[comp.sys.amiga] Split the c.s.a group more? & Re: Bank switched CHIP RAM?

xanthian@zorch.SF-Bay.ORG (Kent Paul Dolan) (10/04/90)

(If you follow this up, split the subject to show which thread
you want to discuss; sorry for mixing them together here, but
it's late and I'm lazy.)

hazy> = daveh@cbmvax.commodore.com (Dave Haynie) writes:
kpd > = xanthian@zorch.SF-Bay.ORG (Kent Paul Dolan) writes:

kpd > [The Apple ][e used bank switched memory to get past the 64K limit;
kpd > can Agnus do the same?]

hazy> [This has been done lots of times; can you say "kludge" Kent?]

kpd > [Agnus would never know we'd switched her bank.]

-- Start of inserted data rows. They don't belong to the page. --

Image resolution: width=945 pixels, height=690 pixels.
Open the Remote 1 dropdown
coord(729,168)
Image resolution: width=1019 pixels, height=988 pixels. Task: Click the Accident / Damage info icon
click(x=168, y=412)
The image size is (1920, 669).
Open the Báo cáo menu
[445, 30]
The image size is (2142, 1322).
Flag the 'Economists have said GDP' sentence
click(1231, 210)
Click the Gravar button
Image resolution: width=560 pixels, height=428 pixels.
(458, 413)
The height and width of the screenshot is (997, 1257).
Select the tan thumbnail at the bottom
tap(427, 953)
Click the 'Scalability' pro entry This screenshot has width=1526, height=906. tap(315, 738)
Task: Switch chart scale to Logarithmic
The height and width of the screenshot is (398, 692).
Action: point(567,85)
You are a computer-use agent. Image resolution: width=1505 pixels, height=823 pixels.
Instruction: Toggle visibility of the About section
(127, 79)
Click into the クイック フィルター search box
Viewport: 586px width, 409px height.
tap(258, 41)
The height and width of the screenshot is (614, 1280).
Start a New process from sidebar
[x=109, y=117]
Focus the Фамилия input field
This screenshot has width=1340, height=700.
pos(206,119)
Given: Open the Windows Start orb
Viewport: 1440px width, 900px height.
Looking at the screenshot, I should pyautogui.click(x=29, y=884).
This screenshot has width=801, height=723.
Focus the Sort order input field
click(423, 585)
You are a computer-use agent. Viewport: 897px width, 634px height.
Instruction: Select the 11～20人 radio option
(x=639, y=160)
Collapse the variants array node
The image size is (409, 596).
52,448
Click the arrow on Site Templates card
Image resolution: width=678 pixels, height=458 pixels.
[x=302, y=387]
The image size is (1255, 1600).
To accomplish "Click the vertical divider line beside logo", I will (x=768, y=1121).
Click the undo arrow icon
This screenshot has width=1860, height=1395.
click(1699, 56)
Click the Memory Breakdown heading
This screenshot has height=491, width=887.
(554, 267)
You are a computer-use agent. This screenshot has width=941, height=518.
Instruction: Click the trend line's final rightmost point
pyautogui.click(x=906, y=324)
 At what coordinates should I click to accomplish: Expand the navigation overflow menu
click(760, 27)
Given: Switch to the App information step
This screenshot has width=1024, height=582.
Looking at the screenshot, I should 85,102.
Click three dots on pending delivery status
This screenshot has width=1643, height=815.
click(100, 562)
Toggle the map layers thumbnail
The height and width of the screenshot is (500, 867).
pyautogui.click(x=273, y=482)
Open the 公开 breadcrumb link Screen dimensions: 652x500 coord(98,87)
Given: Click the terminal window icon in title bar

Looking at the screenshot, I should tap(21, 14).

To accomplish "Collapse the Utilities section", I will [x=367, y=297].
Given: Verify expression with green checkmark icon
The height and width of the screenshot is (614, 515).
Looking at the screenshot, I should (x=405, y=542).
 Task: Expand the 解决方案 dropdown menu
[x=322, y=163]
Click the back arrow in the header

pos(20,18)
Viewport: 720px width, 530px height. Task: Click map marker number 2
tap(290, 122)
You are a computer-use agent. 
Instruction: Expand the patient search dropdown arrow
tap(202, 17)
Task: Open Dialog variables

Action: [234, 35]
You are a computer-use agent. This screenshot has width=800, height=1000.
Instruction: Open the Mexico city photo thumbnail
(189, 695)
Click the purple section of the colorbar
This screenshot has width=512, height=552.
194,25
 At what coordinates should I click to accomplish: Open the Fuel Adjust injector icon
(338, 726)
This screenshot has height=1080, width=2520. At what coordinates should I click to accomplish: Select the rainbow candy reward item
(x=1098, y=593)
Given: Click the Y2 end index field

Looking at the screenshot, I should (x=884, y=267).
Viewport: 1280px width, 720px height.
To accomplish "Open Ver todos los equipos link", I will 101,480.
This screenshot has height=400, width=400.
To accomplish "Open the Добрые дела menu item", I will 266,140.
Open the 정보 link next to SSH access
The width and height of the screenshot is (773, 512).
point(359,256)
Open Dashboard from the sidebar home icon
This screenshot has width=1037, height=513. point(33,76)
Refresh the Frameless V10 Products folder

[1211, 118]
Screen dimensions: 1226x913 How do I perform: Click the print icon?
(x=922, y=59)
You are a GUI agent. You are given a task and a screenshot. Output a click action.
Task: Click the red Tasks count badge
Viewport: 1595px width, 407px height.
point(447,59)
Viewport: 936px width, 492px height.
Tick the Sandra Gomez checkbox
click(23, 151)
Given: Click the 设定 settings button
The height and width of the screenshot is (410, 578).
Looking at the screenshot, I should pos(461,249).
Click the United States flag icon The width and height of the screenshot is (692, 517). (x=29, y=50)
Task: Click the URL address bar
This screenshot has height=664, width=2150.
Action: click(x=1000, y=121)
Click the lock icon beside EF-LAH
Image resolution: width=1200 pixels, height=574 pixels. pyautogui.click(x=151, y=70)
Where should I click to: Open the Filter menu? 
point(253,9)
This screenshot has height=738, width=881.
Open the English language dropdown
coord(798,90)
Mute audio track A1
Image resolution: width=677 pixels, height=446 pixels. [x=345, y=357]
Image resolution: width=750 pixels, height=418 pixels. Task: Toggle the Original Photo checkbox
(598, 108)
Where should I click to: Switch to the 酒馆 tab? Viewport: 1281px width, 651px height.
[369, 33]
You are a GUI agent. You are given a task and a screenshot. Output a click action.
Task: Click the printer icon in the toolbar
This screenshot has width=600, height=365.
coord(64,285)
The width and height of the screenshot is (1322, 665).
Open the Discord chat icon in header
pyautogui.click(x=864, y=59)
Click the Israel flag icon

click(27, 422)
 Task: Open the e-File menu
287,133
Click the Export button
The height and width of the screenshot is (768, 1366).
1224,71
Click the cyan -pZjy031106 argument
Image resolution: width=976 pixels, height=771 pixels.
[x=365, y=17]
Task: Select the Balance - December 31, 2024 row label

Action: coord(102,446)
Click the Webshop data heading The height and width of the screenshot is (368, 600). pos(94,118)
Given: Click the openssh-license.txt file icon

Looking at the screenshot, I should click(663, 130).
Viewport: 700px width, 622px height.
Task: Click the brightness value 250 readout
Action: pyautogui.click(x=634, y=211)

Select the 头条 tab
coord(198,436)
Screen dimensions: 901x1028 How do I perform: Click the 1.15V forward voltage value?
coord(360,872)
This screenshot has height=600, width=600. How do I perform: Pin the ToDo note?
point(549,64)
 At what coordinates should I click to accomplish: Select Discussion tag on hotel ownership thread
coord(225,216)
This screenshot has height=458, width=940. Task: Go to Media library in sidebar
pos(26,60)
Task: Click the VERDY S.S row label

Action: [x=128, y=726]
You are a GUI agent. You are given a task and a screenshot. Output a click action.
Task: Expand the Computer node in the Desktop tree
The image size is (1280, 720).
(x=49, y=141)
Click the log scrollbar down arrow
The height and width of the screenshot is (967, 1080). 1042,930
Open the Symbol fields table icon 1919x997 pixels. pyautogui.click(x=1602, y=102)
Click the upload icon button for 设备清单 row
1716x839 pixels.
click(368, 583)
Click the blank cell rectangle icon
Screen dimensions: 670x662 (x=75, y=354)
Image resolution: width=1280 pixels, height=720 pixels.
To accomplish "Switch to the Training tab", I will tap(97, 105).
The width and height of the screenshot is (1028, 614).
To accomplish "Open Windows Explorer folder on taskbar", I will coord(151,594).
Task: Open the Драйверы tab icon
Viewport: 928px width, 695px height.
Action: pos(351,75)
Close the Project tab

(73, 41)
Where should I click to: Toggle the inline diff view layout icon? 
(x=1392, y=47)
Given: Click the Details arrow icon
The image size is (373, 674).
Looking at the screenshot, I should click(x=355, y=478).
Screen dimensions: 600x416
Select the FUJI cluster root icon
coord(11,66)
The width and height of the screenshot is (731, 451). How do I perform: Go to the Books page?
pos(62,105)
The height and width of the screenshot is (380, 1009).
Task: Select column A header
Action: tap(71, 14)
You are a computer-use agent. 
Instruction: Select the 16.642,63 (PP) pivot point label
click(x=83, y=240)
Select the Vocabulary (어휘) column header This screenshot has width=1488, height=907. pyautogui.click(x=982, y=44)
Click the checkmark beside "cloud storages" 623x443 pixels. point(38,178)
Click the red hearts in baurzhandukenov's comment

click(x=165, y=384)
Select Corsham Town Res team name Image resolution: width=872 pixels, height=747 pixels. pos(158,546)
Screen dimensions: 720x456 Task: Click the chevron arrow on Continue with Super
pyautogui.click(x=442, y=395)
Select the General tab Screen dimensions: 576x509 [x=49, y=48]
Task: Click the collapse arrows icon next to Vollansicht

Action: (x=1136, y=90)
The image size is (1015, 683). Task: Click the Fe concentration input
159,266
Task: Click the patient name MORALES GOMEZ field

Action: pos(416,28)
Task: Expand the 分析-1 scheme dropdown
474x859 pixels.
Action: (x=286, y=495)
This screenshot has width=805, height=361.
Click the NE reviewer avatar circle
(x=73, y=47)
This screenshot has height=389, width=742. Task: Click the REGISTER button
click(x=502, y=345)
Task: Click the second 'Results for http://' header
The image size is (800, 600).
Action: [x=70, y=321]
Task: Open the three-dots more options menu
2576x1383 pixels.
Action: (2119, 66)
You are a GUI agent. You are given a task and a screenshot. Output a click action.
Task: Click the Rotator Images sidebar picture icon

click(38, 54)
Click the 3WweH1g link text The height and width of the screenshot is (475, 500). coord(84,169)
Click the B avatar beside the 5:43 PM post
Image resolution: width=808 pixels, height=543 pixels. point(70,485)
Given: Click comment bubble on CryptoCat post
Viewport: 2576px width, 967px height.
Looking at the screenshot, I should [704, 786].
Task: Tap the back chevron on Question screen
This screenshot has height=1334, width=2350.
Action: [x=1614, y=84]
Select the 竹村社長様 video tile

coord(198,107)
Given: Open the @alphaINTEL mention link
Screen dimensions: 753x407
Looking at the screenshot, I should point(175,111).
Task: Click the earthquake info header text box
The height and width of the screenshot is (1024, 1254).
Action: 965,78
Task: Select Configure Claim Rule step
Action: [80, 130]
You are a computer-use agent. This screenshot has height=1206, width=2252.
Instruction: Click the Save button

hazy> That's true. However, you would then have two completely
hazy> disjoint chunks of Chip memory. No piece from one bank could
hazy> have any effect on any piece of the other bank, or disaster
hazy> strikes. How would you use the second bank if, for instance,
hazy> Workbench and all the system gadgets are in the first bank.
hazy> You can't even blit between the two banks.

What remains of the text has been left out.